Las oleadas inquietantes

En La Nueva Mirada

Cada tanto, una parte de las sociedades, en oleadas más o menos cíclicas, se hace mayoritaria para demandar autoridad, jerarquía, orden y homogeneidad del discurso público. En tiempos recientes, esto se ha expresado en una especie de hartazgo con la democracia y sus representantes más caracterizados. Es lo que acabamos de ver en Argentina y antes en Brasil, que logró sobrevivir a Bolsonaro, y de distintas maneras en Chile.

En las oleadas reaccionarias se pierde toda disposición y tolerancia hacia el debate de ideas contradictorias, se las asimila a peleas inútiles cuando no ilegítimas y se deja de asumir que sin respeto a los saberes constituidos y a la voluntad de reconocimiento de realidades complejas, no hay creatividad, innovación y progreso material y humano posible.
▬▬▬▬▬▬▬▬▬▬
▶ OBJETIVOS:
1. Por favor, devuelve sin cambios el fragmento del texto sobre las oleadas reaccionarias que comienza en las palabras con "Cada tanto, una" y termina después de "y humano posible.".
2. Prolonga el texto sobre las oleadas reaccionarias a partir de su última oración.
Los registros no guardan relación con el texto sobre las oleadas reaccionarias.

(Registros para localizar elementos)
▬▬▬▬▬▬▬▬▬▬
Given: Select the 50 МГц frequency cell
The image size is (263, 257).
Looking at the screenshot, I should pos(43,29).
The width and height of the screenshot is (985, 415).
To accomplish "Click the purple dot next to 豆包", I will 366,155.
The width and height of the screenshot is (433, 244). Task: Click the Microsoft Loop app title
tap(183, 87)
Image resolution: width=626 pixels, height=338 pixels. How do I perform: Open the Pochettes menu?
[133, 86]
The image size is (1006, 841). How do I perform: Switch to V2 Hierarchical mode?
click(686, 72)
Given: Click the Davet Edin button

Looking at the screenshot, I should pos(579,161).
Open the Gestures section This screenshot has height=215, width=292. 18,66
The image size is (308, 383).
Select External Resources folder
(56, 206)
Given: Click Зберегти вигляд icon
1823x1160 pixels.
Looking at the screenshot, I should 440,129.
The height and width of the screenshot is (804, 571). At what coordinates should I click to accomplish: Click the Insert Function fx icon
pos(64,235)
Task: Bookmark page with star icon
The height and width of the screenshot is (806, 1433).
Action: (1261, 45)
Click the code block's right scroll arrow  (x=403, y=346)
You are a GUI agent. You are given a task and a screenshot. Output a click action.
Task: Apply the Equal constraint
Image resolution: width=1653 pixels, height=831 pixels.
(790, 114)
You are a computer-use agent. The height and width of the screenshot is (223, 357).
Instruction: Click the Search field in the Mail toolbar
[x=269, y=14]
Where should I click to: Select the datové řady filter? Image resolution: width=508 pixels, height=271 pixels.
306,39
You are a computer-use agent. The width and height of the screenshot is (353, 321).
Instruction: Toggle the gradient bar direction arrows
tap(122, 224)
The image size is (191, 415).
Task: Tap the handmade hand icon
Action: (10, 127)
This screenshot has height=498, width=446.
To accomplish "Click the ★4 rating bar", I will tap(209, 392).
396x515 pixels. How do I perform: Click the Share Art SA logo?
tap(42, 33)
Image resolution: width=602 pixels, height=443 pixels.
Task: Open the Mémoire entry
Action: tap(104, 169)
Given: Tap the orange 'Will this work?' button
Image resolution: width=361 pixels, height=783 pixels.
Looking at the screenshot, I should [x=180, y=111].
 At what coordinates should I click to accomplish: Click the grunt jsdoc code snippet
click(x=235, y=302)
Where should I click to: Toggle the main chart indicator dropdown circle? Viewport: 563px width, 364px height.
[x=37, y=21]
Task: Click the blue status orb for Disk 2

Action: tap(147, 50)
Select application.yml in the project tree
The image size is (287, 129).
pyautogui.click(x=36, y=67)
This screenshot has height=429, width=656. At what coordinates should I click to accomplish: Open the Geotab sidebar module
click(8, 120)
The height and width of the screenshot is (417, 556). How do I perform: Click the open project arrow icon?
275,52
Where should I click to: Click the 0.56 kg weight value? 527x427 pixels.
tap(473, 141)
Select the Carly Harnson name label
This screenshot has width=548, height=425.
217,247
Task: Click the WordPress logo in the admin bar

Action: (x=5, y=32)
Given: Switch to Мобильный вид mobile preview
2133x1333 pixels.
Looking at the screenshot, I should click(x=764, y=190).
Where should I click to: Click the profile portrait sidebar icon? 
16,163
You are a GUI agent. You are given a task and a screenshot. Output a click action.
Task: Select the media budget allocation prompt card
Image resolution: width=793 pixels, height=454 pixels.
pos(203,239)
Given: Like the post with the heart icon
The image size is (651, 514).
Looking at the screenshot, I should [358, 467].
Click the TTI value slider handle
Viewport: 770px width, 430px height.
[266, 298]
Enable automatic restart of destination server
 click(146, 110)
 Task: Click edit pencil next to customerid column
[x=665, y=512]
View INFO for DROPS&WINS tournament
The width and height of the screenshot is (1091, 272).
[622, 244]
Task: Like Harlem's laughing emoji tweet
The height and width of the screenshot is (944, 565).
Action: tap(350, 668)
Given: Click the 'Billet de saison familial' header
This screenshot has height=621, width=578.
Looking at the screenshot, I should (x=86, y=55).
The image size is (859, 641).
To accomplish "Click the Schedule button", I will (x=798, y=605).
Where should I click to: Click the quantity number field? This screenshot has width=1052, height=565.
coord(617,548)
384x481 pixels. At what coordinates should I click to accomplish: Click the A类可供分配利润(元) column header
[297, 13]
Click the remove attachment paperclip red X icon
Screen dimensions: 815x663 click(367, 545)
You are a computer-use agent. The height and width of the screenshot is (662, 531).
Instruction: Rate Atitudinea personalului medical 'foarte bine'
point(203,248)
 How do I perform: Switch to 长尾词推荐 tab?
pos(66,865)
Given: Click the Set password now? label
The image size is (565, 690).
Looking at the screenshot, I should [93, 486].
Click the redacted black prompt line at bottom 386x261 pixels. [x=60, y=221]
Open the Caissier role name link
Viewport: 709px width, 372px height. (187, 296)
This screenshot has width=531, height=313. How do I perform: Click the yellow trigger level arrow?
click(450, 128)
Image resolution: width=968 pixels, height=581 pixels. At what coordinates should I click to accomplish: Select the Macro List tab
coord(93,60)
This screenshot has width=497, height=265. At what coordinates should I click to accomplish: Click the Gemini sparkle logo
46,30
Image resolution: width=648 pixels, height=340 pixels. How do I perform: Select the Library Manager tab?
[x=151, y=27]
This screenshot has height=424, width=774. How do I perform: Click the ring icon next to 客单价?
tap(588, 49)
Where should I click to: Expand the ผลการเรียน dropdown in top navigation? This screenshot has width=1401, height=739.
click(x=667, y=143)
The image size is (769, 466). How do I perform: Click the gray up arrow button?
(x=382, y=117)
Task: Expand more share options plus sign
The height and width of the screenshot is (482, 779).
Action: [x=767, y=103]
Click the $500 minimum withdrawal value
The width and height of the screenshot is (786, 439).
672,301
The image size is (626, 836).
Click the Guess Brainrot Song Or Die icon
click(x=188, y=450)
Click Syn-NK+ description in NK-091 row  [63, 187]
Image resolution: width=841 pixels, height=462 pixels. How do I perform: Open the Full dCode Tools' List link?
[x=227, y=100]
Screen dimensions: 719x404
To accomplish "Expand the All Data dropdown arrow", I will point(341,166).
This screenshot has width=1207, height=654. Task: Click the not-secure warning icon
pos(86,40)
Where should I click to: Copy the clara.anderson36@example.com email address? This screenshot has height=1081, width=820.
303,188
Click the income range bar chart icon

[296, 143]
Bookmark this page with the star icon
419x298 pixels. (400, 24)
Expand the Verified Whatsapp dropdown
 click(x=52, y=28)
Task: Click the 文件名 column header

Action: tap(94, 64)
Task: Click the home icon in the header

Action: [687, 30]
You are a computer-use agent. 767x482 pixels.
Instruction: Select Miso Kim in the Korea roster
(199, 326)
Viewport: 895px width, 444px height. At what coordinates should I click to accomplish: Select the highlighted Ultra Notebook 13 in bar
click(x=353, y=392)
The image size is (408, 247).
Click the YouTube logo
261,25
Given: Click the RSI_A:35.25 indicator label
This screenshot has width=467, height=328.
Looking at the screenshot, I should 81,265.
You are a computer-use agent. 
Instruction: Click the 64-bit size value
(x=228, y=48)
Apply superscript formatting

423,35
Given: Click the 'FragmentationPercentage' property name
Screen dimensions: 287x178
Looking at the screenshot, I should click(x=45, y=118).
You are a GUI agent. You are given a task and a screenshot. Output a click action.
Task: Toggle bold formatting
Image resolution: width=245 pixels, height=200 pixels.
▬▬▬▬▬▬▬▬▬▬
▶ LISTA DE RESPUESTAS:
1.
Cada tanto, una parte de las sociedades, en oleadas más o menos cíclicas, se hace mayoritaria para demandar autoridad, jerarquía, orden y homogeneidad del discurso público. En tiempos recientes, esto se ha expresado en una especie de hartazgo con la democracia y sus representantes más caracterizados. Es lo que acabamos de ver en Argentina y antes en Brasil, que logró sobrevivir a Bolsonaro, y de distintas maneras en Chile.

En las oleadas reaccionarias se pierde toda disposición y tolerancia hacia el debate de ideas contradictorias, se las asimila a peleas inútiles cuando no ilegítimas y se deja de asumir que sin respeto a los saberes constituidos y a la voluntad de reconocimiento de realidades complejas, no hay creatividad, innovación y progreso material y humano posible.

2.
El progreso sostenible de las naciones requiere de muchas cosas, pero desde luego de la libertad de pensar y crear, de expresarse individual y colectivamente y de actuar con reglas compartidas. Las soluciones burocrático-autoritarias o liberal-autoritarias llevan a sociedades reprimidas y/o conflictuadas, aunque puedan ostentar éxitos parciales. No se ha inventado para este fin algo distinto y mejor a los sistemas democráticos de generación, distribución y alternancia del poder político y a las economías con servicios públicos y con mercados y empresas autónomas reguladas social y ecológicamente. Pero las sociedades contemporáneas, incluyendo las de América Latina, están moldeadas por tendencias globales de individuación en medio de relaciones de mercado generalizadas y de un debilitamiento de las identidades comunitarias de distinto tipo. A esto se agrega que una parte de las sociedades siempre ha tendido, en nombre de la no conflictividad y de supuestas jerarquías naturales, a admitir los privilegios y las asimetrías de poder originadas en las tradiciones, la concentración ilegítima de la economía y la cultura patriarcal. Esto va más allá de los beneficiarios directos de los privilegios y constituye una corriente conservadora estable y de amplitud variable en las sociedades, que en determinados períodos termina por hacerse del poder gubernamental, además de controlar el poder económico y mediático.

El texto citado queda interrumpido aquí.